Kabounce, Optimizing for UE4
Stitch Heads needed someone to look at their game and find out why their game was not running as fast as expected. I signed up for this job and they hired me. This was not the first time I worked with the unreal engine. However, it was the first time I had a look at the graphics pipeline and profiling tools. I must say that I quite like EPIC games systems.

Rendering Techniques

I knew that the unreal engine uses a deferred rendering method by default. Deferred rendering is usually more suitable for games as it allows for a higher number of lights in a scene. There are a couple of downsides:

  • No alpha blending(transparency)
  • No hardware Anti-Aliasing(MSAA)
  • High memory footprint
Alpha blending can be added by doing an additional forward rendering pass for just the transparent objects, which UE4 does. Anti-aliasing can be achieved through techniques like FXAA or Temporal AA, both are supported by UE4. Due to the nature of the algorithm, you have a large memory footprint. There are optimizations that can reduce the footprint, but it is inherent to the technique.

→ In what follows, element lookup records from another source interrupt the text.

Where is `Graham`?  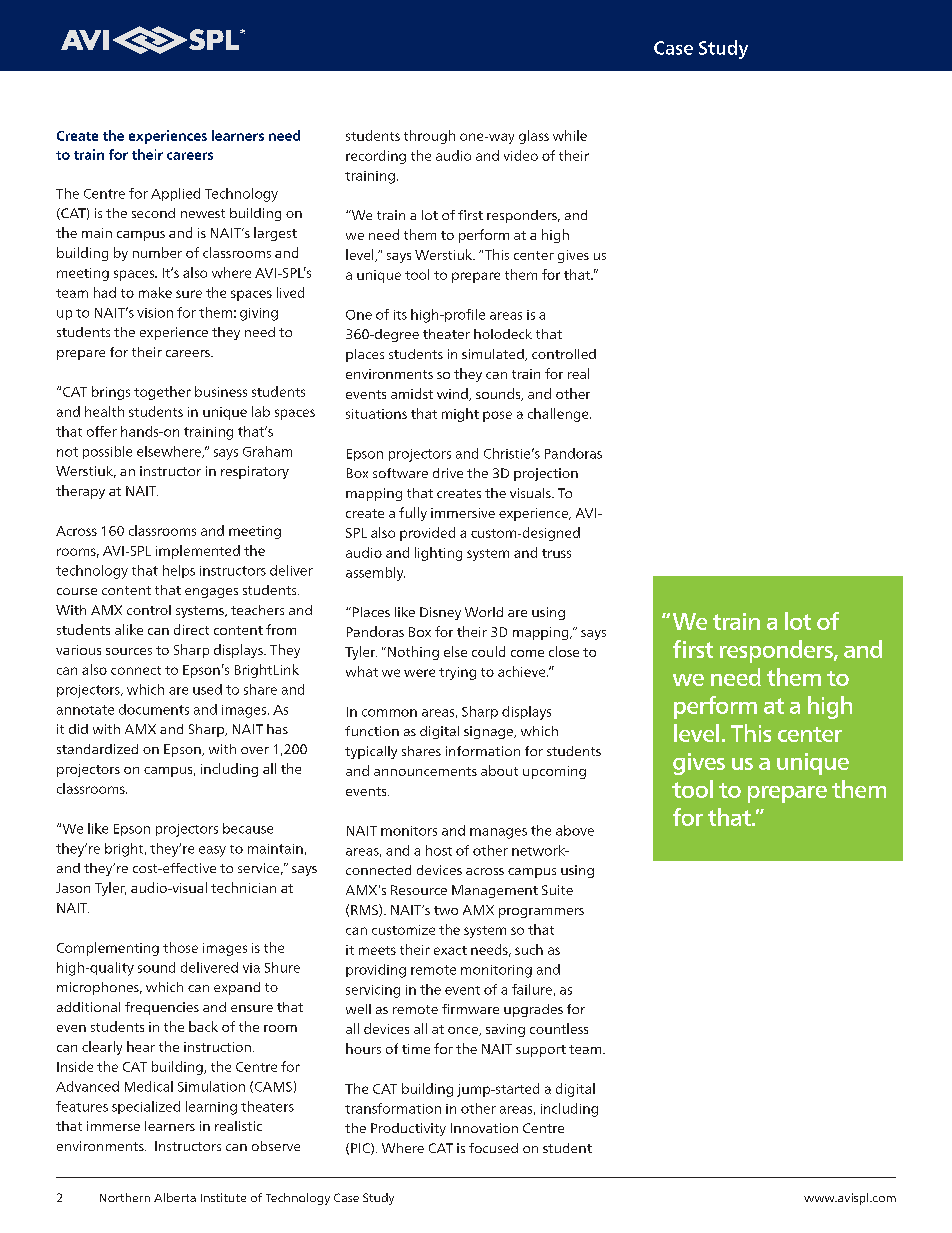 Graham is located at coordinates (267, 451).
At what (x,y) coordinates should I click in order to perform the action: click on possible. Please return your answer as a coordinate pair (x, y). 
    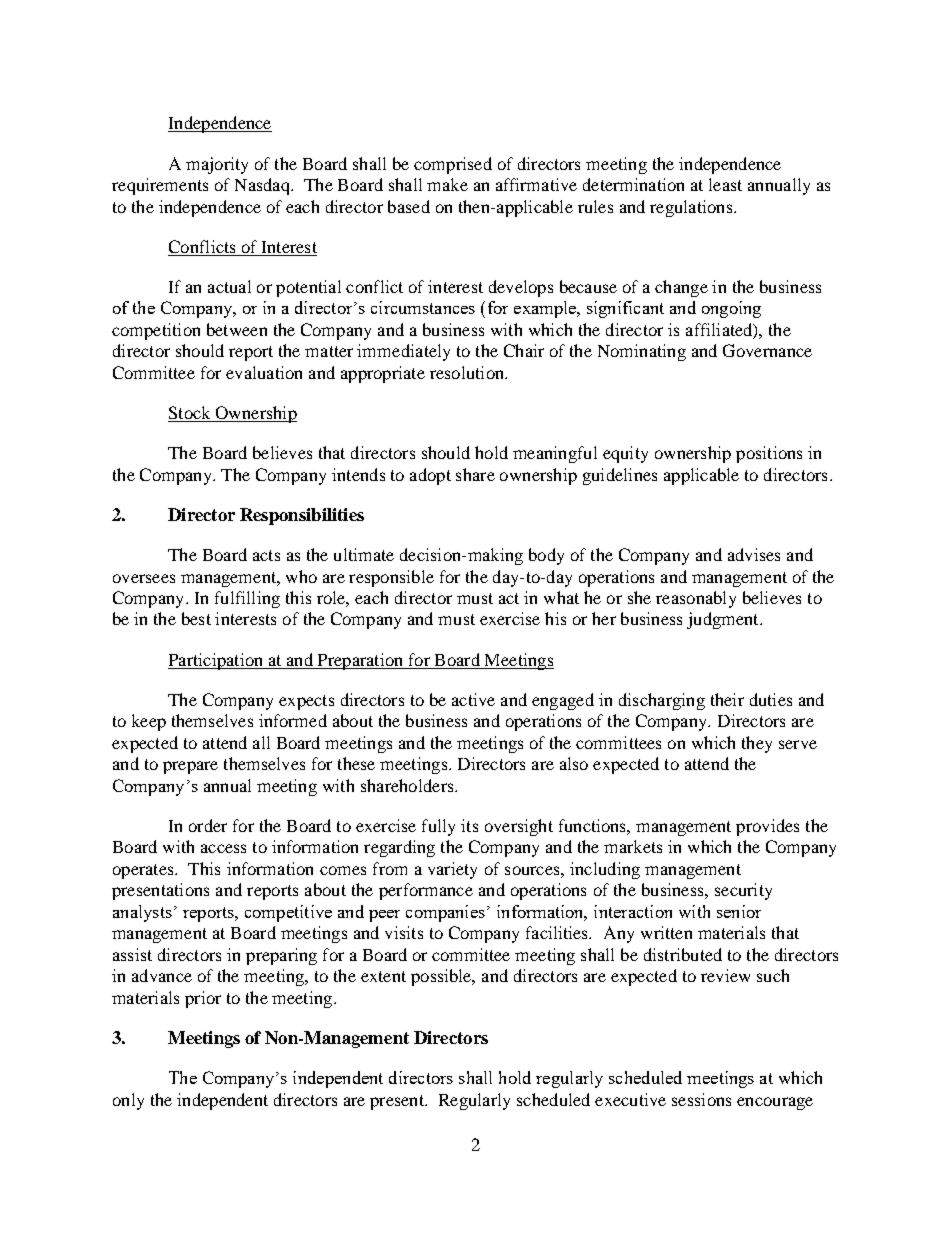
    Looking at the image, I should click on (442, 977).
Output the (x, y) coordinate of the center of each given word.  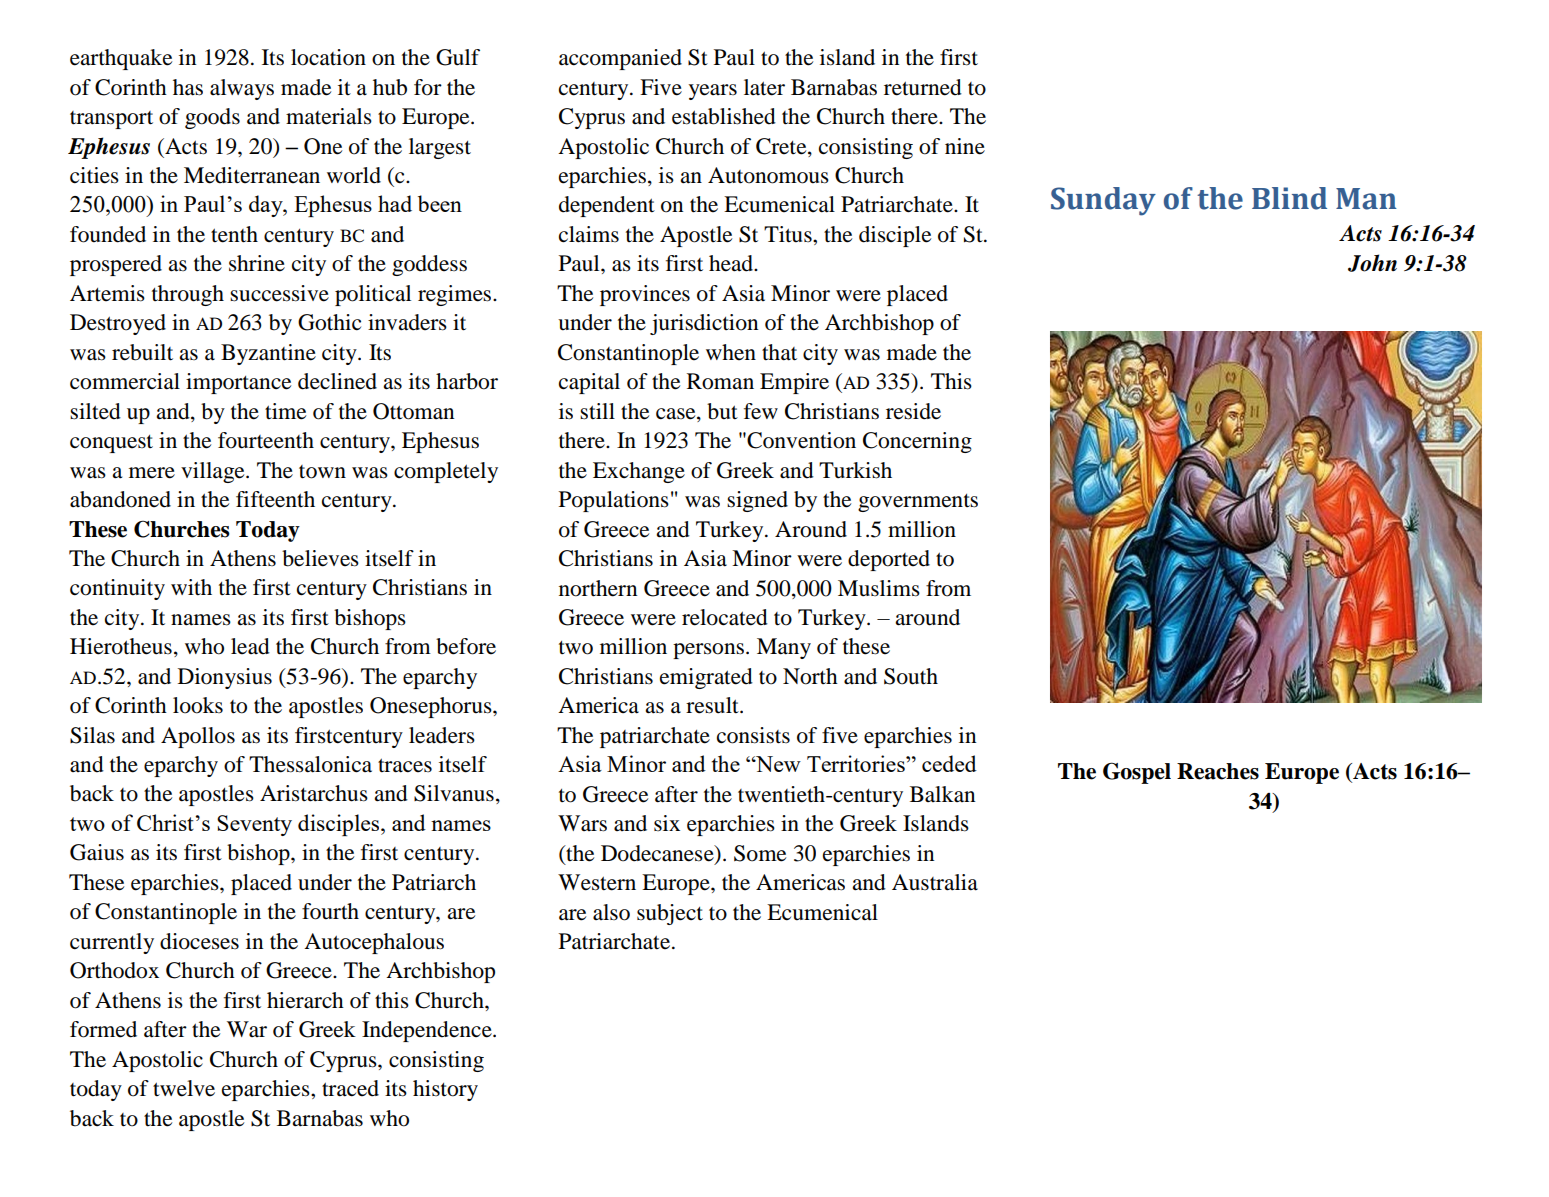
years (713, 92)
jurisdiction (704, 324)
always (242, 89)
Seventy (254, 825)
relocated (725, 617)
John (1372, 263)
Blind (1289, 198)
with (191, 587)
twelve (184, 1088)
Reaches (1218, 771)
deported (889, 560)
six (667, 823)
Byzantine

Forward Rendering is not suitable for scenes with many lights. It does, however, support alpha blending and hardware AA. Furthermore, it does not suffer from a high memory footprint like deferred rendering.

After having a first look at Kabounce I noticed that the scenes only have one stationary light, the skylight. Having only one light in a scene completely removes the need for a deferred rendering technique. Forward rendering will even be faster. Luckily for us, UE4 supports forward rendering since 4.13(initial implementation) and 4.14. Enabling forward rendering did break the reflection captures. But, enabling High-Quality Reflections in the materials fixed this problem. Furthermore, SSR is not supported but we will not be needing it in Kabounce.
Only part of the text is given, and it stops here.